EU enforcer Margrethe Vestager has officially filed antitrust charges against Google, but her intentions have come under scrutiny over the last week.

EU enforcer Margethe Vastager has made it her mission over the course of the last several months to take down Google. While she called the company “highly successful,” that was the closest thing to a compliment that she gave the search giant. The EU officially filed antitrust charges against Google for manipulating search within the EU zone, which has meant other search engines, like Bing, or more local search options – would fail in comparison.

The notion is that Google has been exploiting search terms and search results – to ensure that their own results, or partnered results benefited from the manipulation. Ultimately, the EU feels as though it restricts competition. Right now Google has 10 weeks remaining to respond to the charges in writing. At that point they will face them, or they will be modified or dropped altogether.

Right now it would appear as though the charges going away are unlikely, and with Margethe Vastager leading the way – it’s not entirely likely that Google will have an easy time defending this one. Many outside the EU have suggested that there are less honorable reasons for the charges. Specifically, this has been looked at as a possible ploy for EU members to essentially push out competition in favor of their own local entities.

This is something that has come up numerous times with American companies that work to do business in Europe. What they have found historically is that there is more push back than many realized when American companies attempt to do business over in Europe.
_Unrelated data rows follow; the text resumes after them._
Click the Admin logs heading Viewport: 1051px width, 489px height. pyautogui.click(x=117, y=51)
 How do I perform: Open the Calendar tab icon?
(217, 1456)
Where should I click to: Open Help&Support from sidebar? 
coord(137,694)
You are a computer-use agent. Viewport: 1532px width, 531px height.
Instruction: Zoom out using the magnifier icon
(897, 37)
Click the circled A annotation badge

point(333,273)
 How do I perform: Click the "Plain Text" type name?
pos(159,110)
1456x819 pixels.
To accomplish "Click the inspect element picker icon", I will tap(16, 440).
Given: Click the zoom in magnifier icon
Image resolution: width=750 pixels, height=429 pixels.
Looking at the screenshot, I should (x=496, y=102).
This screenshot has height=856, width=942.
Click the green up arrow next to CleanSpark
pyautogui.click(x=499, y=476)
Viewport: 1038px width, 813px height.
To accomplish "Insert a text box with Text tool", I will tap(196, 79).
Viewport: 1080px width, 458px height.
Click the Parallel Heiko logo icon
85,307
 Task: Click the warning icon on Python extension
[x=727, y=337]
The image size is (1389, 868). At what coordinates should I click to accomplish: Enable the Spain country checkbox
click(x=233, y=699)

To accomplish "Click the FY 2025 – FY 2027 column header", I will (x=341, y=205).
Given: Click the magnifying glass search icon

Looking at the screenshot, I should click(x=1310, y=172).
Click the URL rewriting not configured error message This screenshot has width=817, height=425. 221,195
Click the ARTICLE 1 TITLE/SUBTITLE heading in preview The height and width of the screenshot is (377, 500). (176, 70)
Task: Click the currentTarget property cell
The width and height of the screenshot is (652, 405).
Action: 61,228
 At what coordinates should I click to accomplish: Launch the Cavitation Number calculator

It’s something that has become commonplace, as companies work to try and figure out how to do business over there without actually becoming a target of the EU.

Either way, this is something that will be a challenge for Google to navigate moving forward – and at least in Europe, may have to scale back their operation – or tear down some of the options in order to continue doing business the way they currently are. One of the options remains breaking the company into smaller chunks, which wouldn’t have as large holdings to use to win the search game.